> _EXCERPT_
########
Runtime Model
The runtime model defines how Asset Core processes state changes and serves queries with deterministic, auditable guarantees. It is the conceptual backbone for every API, SDK, and operational workflow you will encounter elsewhere in the docs.
Problem this concept solves
Distributed systems face a fundamental tension between consistency, availability, and partition tolerance. Traditional approaches often sacrifice one to achieve the others, leading to problems that are hard to debug and even harder to reproduce. In spatial systems, these failures show up as incorrect positions, conflicting updates, and irrecoverable state drift.
- Race conditions when multiple writers update the same state
- Lost updates when concurrent changes overwrite each other
- Non-deterministic behavior that makes debugging and auditing difficult
- Expensive consensus protocols that add latency and complexity
Asset Core solves these problems by embracing a single-writer architecture with event sourcing, trading horizontal write scalability for absolute determinism and simplicity. Through namespaces, that trade-off still scales horizontally without compromising the contract.
########
> _PROVIDED MATERIAL_
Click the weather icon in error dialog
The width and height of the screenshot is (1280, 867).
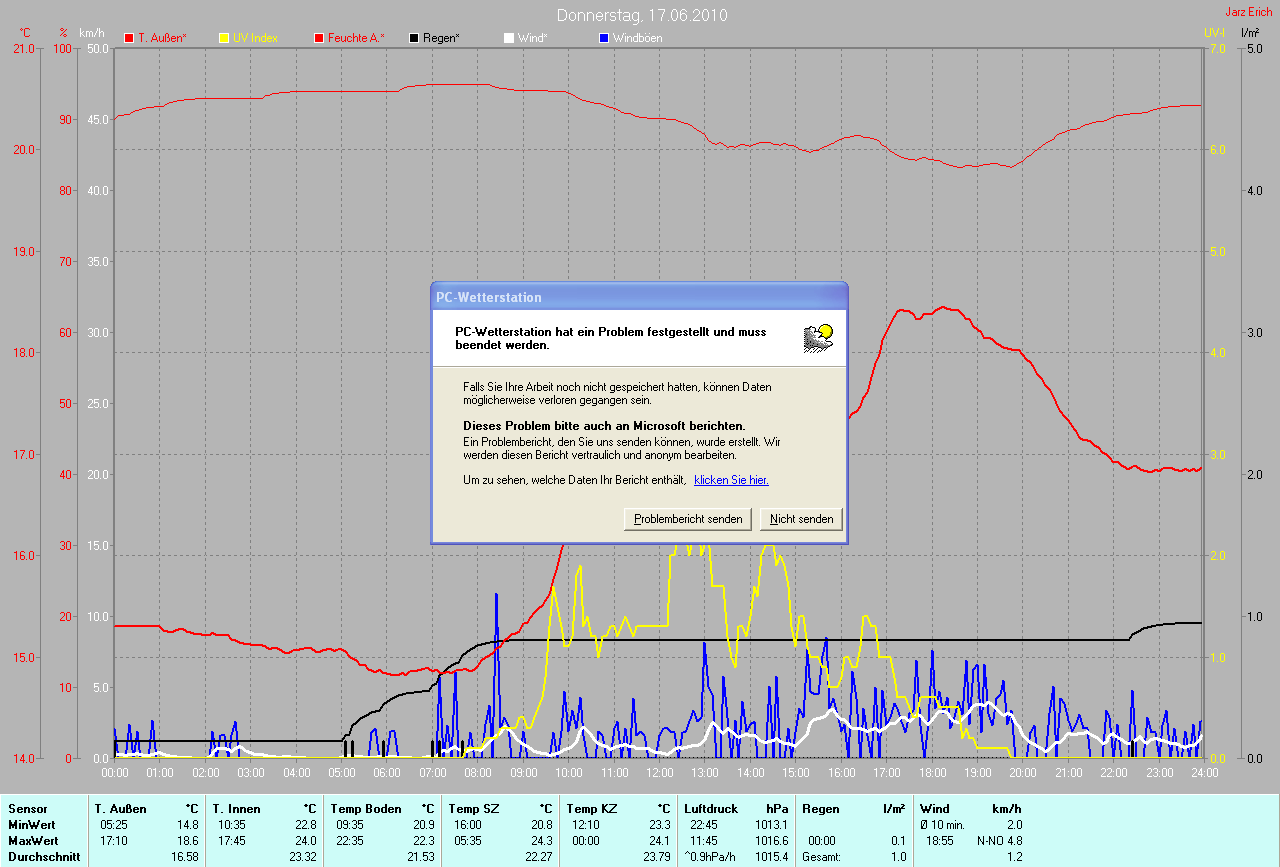818,338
########
> _WORK INSTRUCTIONS_
1: In the runtime model excerpt, what architecture does Asset Core adopt to solve these problems?
2: Reproduce the runtime model excerpt from "- Race conditions" up to and including "compromising the contract.".

> _SOLUTION SET_
1: A single-writer architecture with event sourcing.

2:
- Race conditions when multiple writers update the same state
- Lost updates when concurrent changes overwrite each other
- Non-deterministic behavior that makes debugging and auditing difficult
- Expensive consensus protocols that add latency and complexity
Asset Core solves these problems by embracing a single-writer architecture with event sourcing, trading horizontal write scalability for absolute determinism and simplicity. Through namespaces, that trade-off still scales horizontally without compromising the contract.